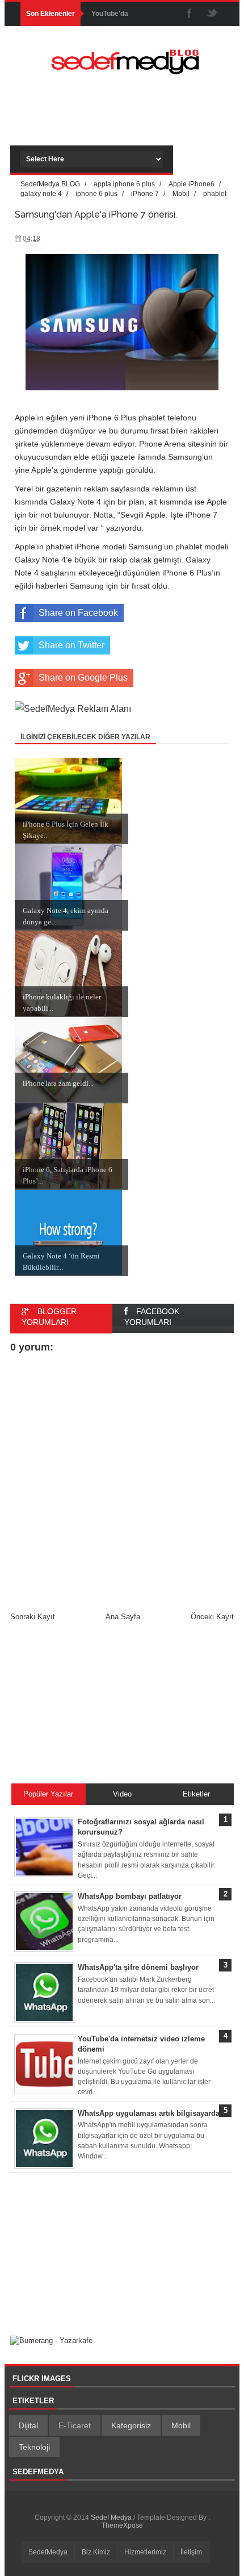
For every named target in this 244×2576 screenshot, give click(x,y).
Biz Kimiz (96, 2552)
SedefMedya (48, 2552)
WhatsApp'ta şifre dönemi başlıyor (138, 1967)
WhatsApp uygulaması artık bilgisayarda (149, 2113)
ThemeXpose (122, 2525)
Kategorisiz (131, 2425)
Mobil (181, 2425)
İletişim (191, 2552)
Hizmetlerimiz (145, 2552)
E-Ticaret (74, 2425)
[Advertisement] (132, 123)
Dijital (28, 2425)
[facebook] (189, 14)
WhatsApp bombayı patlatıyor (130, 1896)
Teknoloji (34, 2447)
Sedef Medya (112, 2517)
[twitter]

◇ ◇ ◇ ◇ ◇ ◇ ◇

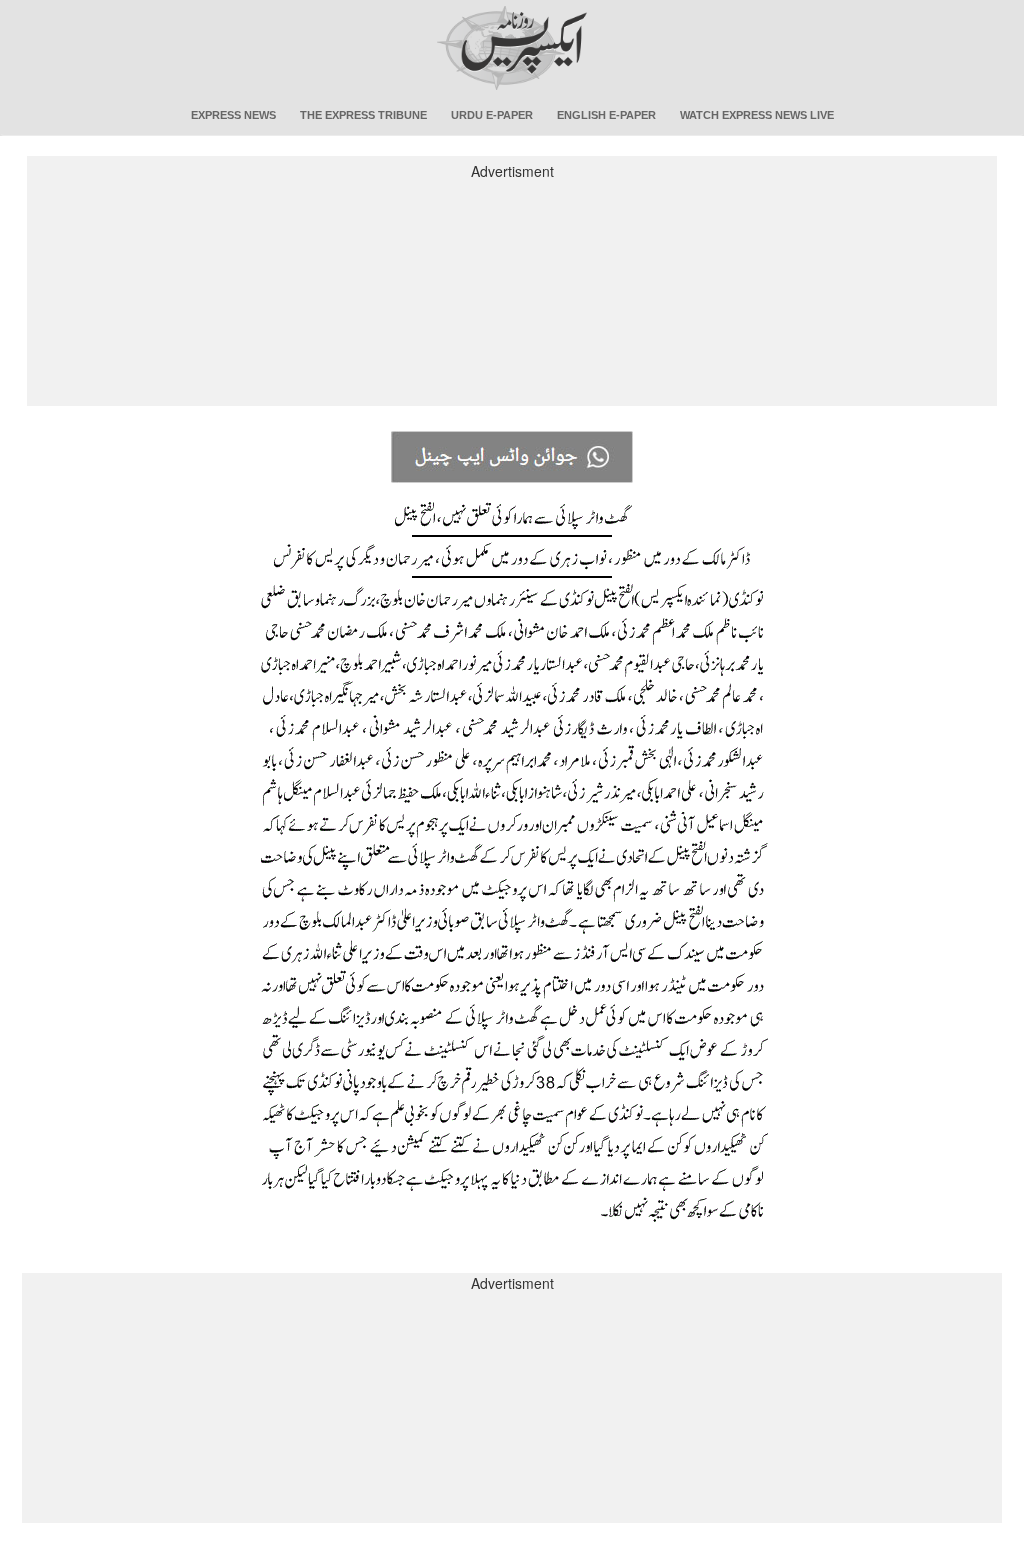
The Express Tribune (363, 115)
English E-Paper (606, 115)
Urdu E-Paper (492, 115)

◇ ◇ ◇ ◇ ◇ ◇ ◇

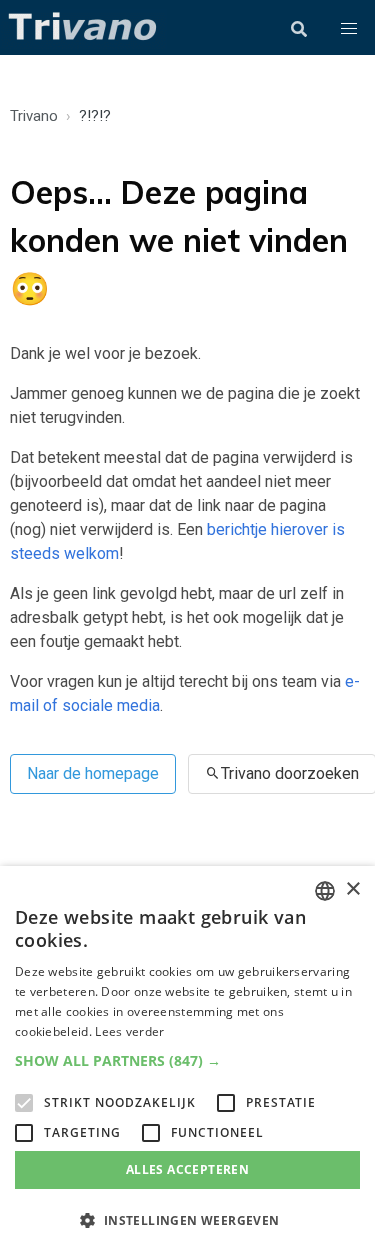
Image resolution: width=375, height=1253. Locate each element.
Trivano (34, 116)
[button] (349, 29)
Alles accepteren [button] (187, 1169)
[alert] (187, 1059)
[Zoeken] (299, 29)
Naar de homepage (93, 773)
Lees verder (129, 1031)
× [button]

◇ ◇ ◇ ◇ ◇ ◇ ◇

All lines in the preceding records that hold the word "WhatsApp" need to be copied.

**PROBLEM SOLUTION**
WhatsApp'ta şifre dönemi başlıyor (138, 1967)
WhatsApp uygulaması artık bilgisayarda (149, 2113)
WhatsApp bombayı patlatıyor (130, 1896)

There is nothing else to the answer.